AIFMD II: EU Commission Publishes Proposal to Reform AIFMD
On 25th November 2021, the European Commission published its long-awaited proposal to amend the EU Alternative Investment Fund Managers Directive (AIFMD), resulting in AIFMD II. The AIFMD II proposal does not aim at remodeling the complete AIFMD framework; instead, it proposes some targeted reforms to improve the AIFMD functioning.
Here are some of the critical changes in the proposal of AIFMD II relevant for Alternative Investment Fund Managers (AIFMs).
- New Addition to Ancillary Services
The Commission has proposed to extend the list of authorized ancillary services to include credit servicing and benchmark administration and improve the efficiency of AIFM activities.
- Increased Examination of Delegation Arrangements
National Competent Authorities (NCAs) will notify the European Securities and Market Authorities (ESMA) if an AIFM delegates more of AIF’s portfolio and risk management activities to entities located in third countries than it manages in-house.
- Liquidity Management Tools (LMT)
In times of market stress and liquidity pressures, AIFMs managing open-ended AIFs will be permitted to select at least one liquidity management tool (from the harmonized list set out in a new Annex V) in the AIF’s investors’ interest. In addition, the AIFMs must notify the competent authority regarding the activation and deactivation of an LMT.
- Reporting Requirements
The reporting template for AIFMs will be modified to avoid duplicate reporting requirements under European Union and national legislation. ESMA will develop Regulatory Technical Standards (RTS) that set out the content, procedure, and forms to standardize the supervisory reporting process.
- Disclosure Requirements to the Investors
Article 23 AIFMD will require additional disclosure to investors, including:-
- Conditions and possibilities of using LMTs
- Fees that are borne by AIFMs or their affiliates
- The portfolio composition of originated loans
- All direct and indirect fees that were allocated directly or indirectly to the AIF or its investments (quarterly)
- Any parent company or subsidiary established regarding the AIF’s investment by the AIFM, AIFM’s direct or indirect affiliates, or AIFM’s staff (quarterly)
- Amending Depository Regime
Central Securities Depositories (CSDs) will be included in the custody chain when providing custody services to AIFs. Why? To ensure a consistent and stable information flow between the AIF’s asset’s custodian and the depositary in all cases. Depositories will not be required to perform ex-ante due diligence when they intend to delegate custody to CSDs due to the already stringent sectorial requirements for authorized CSDs.
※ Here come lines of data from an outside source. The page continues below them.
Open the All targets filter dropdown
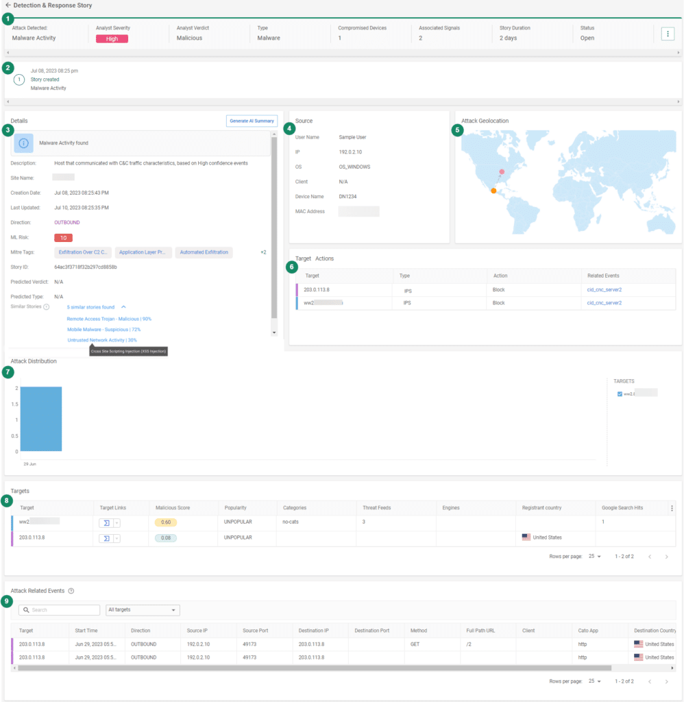click(x=142, y=609)
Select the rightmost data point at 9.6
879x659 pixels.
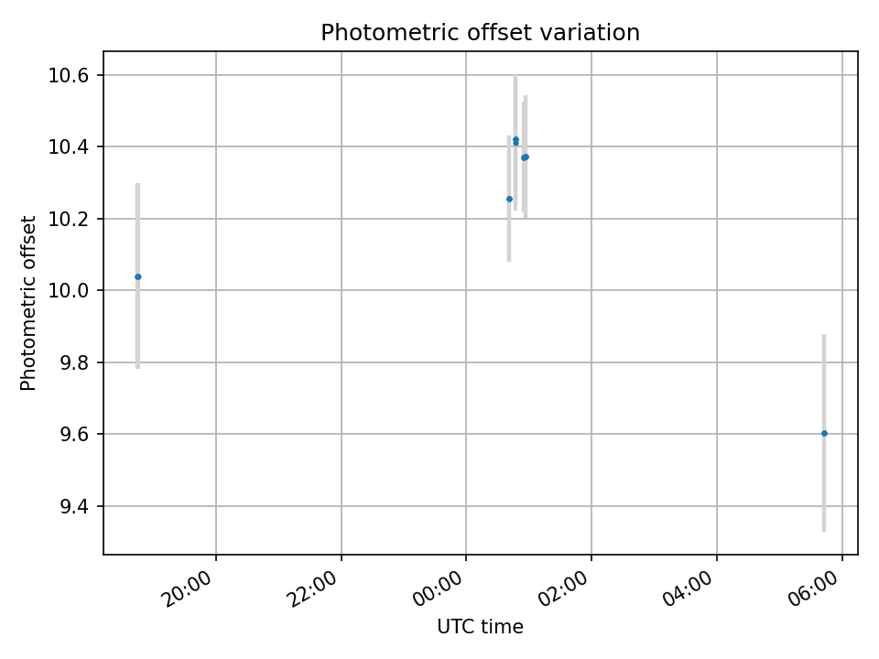[824, 433]
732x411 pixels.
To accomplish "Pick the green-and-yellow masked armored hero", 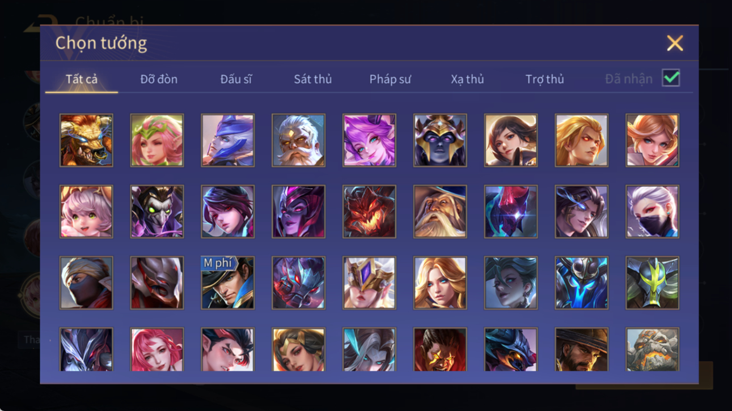I will pos(652,283).
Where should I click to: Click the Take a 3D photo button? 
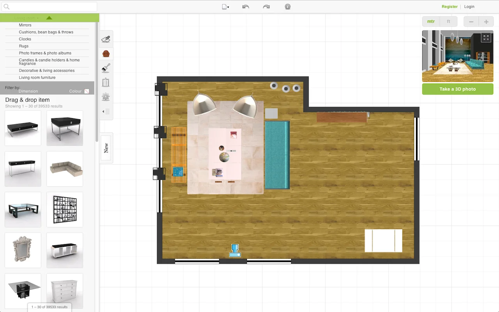(x=458, y=89)
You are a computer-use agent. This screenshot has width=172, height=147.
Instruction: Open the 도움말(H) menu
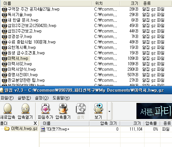pos(61,98)
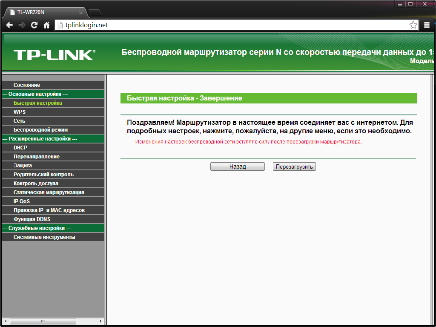Viewport: 436px width, 327px height.
Task: Click the browser back navigation icon
Action: click(9, 25)
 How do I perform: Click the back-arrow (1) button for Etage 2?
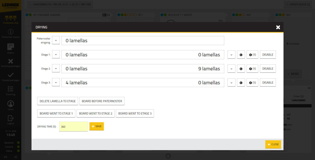pos(252,68)
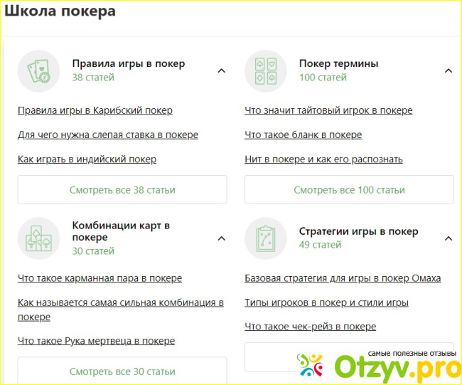Click the card combinations icon

tap(38, 238)
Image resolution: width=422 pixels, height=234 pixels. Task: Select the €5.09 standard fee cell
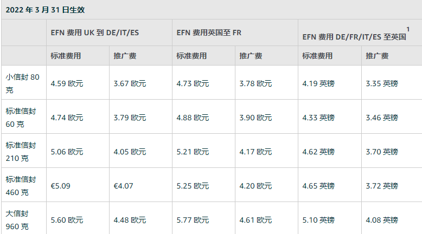[60, 186]
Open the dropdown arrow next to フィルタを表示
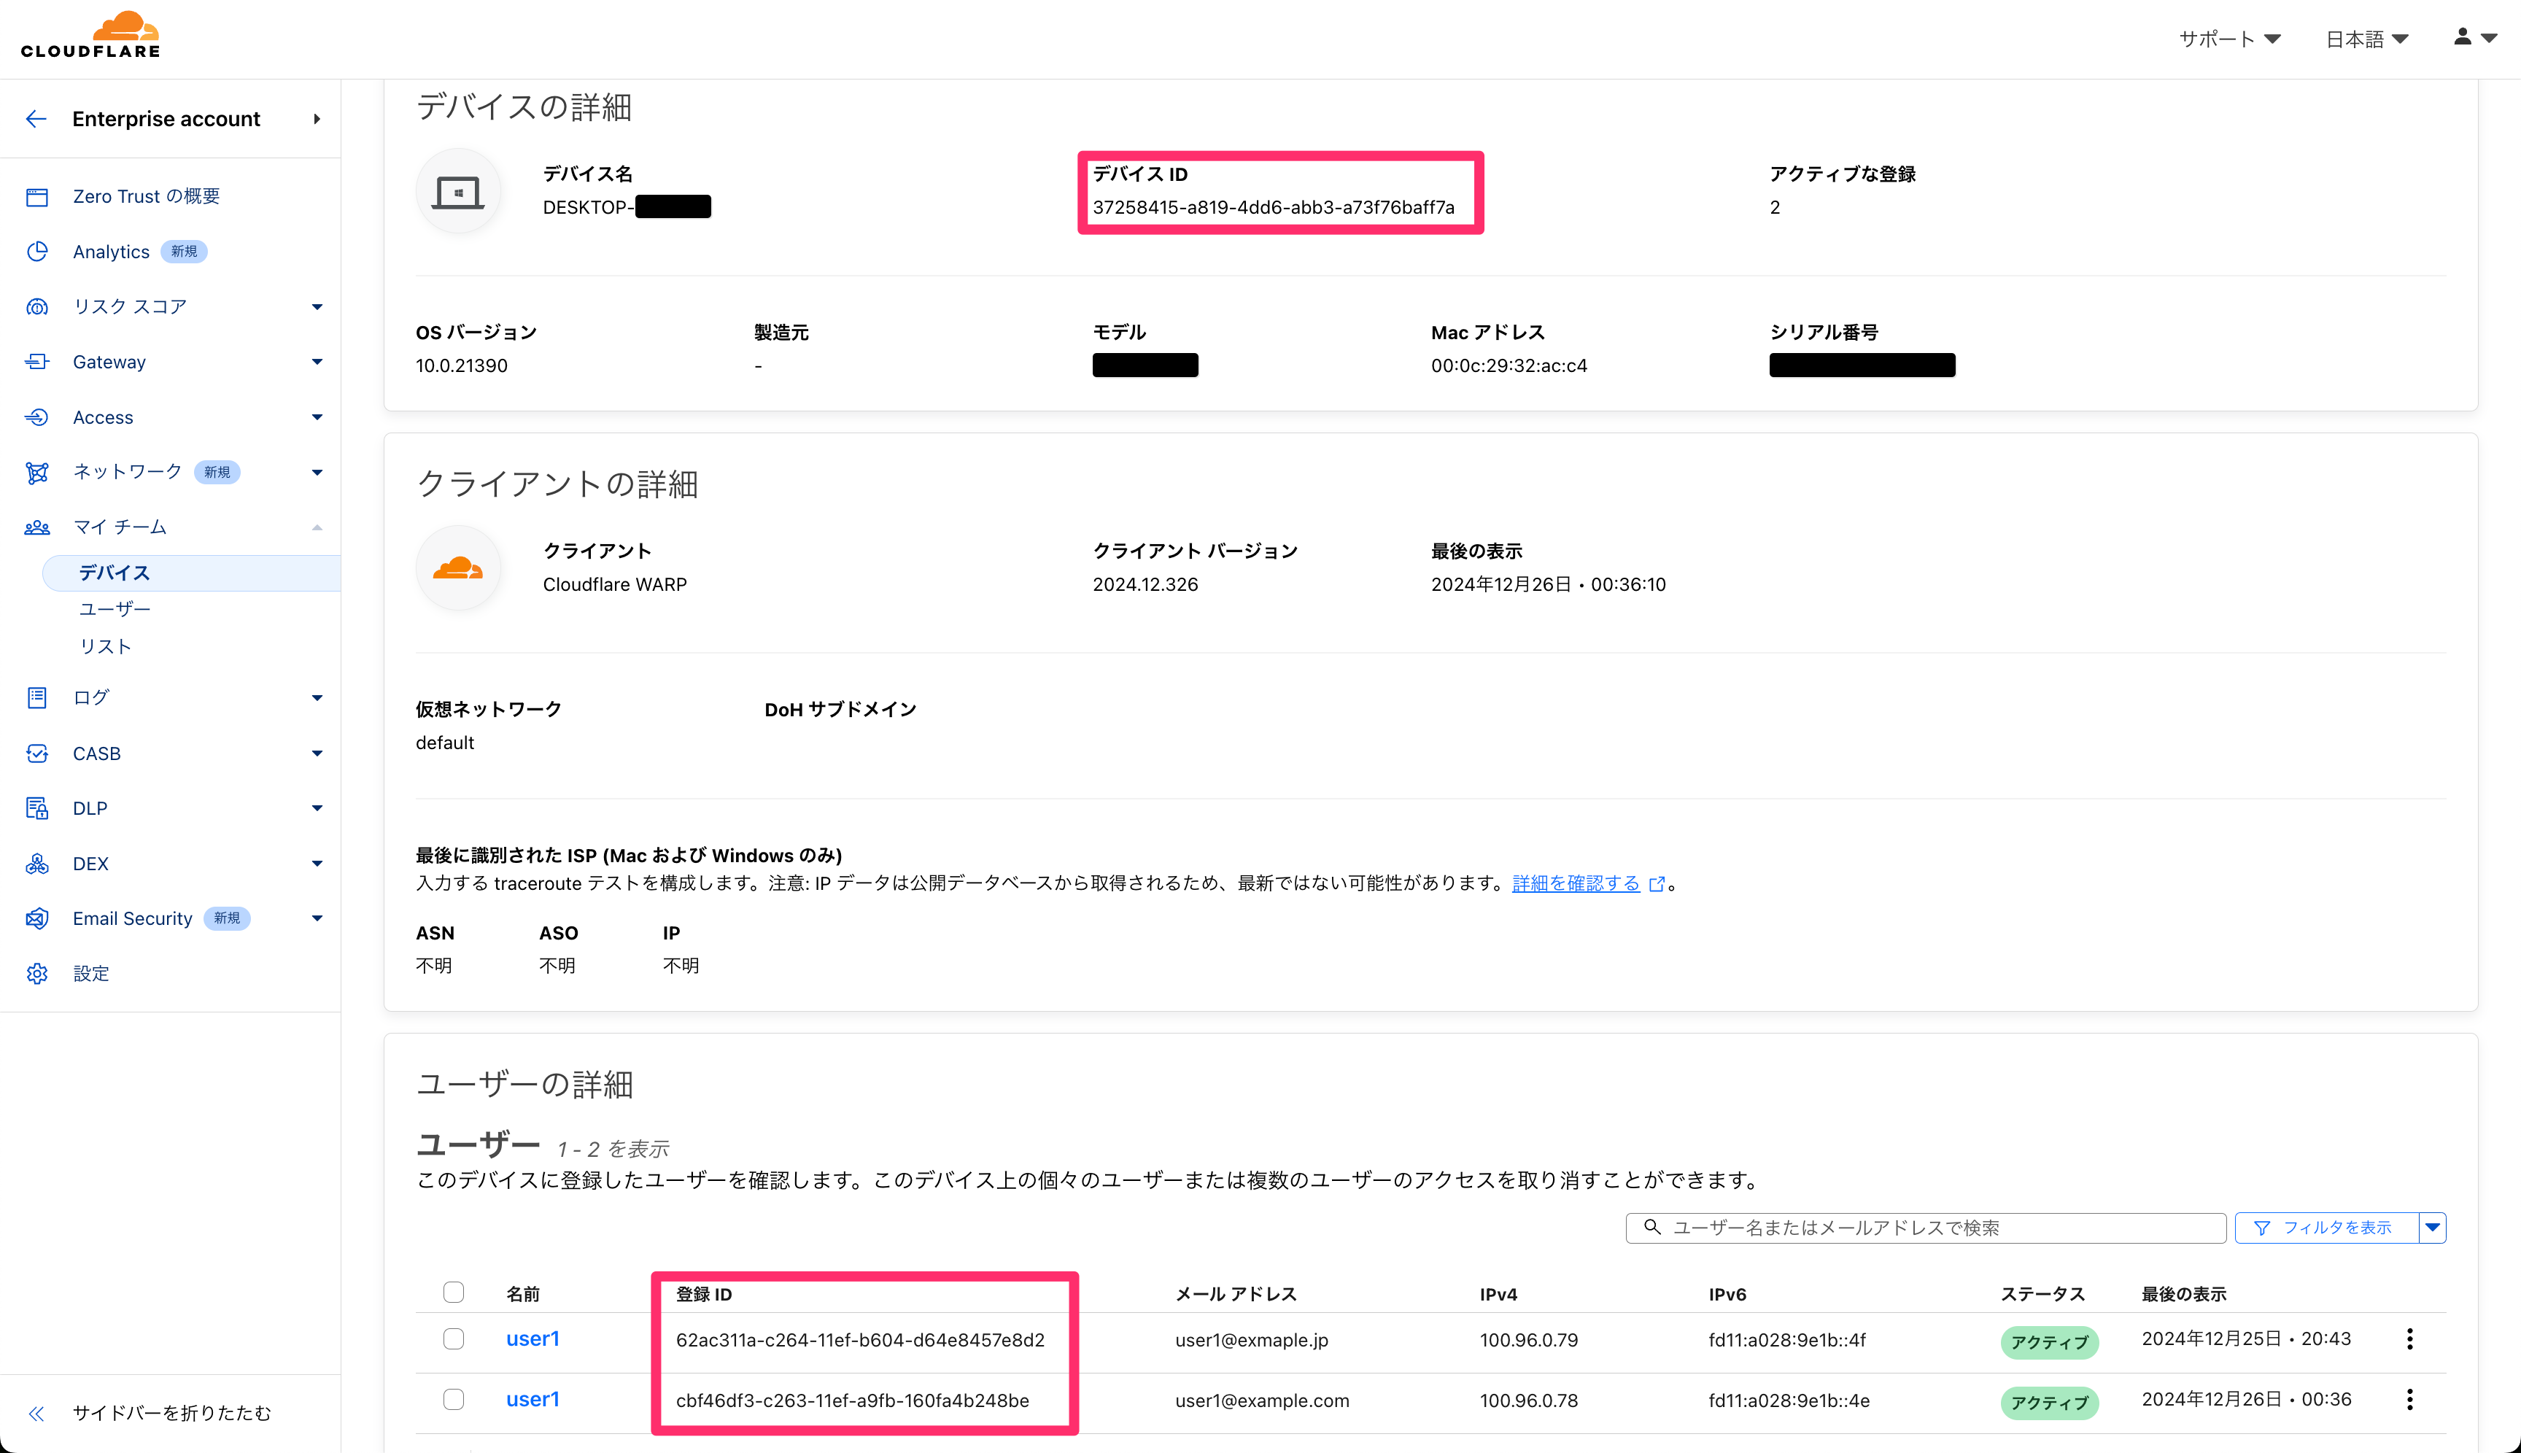Screen dimensions: 2521x1453 2432,1227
- No Passport to Market Non-EU AIFs by EU AIFMs
Artice 36 AIFMD states new requirements for EU AIFMs to market non-EU AIFs without a passport in the individual Member States, which include:-
- The third country where the non-EU AIF is established is not on the EU list of non-cooperative jurisdictions for tax purposes.
- According to the latest European laws regarding money laundering, the third country is not identified as a high-risk country.
- The third country has signed a qualifying agreement of information exchange related to tax matters with the home Member State of EU AIFM and the Member States where the marketing occurs.
- New Rules for Loan Originating
The European Commission proposed forming standard rules for loan originating AIFs to ensure a consistent level of investor protection. Moreover, AIFs will be enabled to extend loans anywhere in the European Union, including across borders. It will harmonize the rules to manage risk better in the financial markets and improve transparency for investors. AIFMs managing AIFs, engaging in lending activities will need to impose effective policies and procedures for assessing credit risk, granting loans, and monitoring their credit portfolios.
Annex IV Reporting
ESMA will develop a new RTS reflecting changes in the Annex IV reporting template that will require an AIFM to report concerning all instruments, markets, and exposures. The proposal opposes the current reporting standards of “main” or “primary” instruments, markets, and exposures.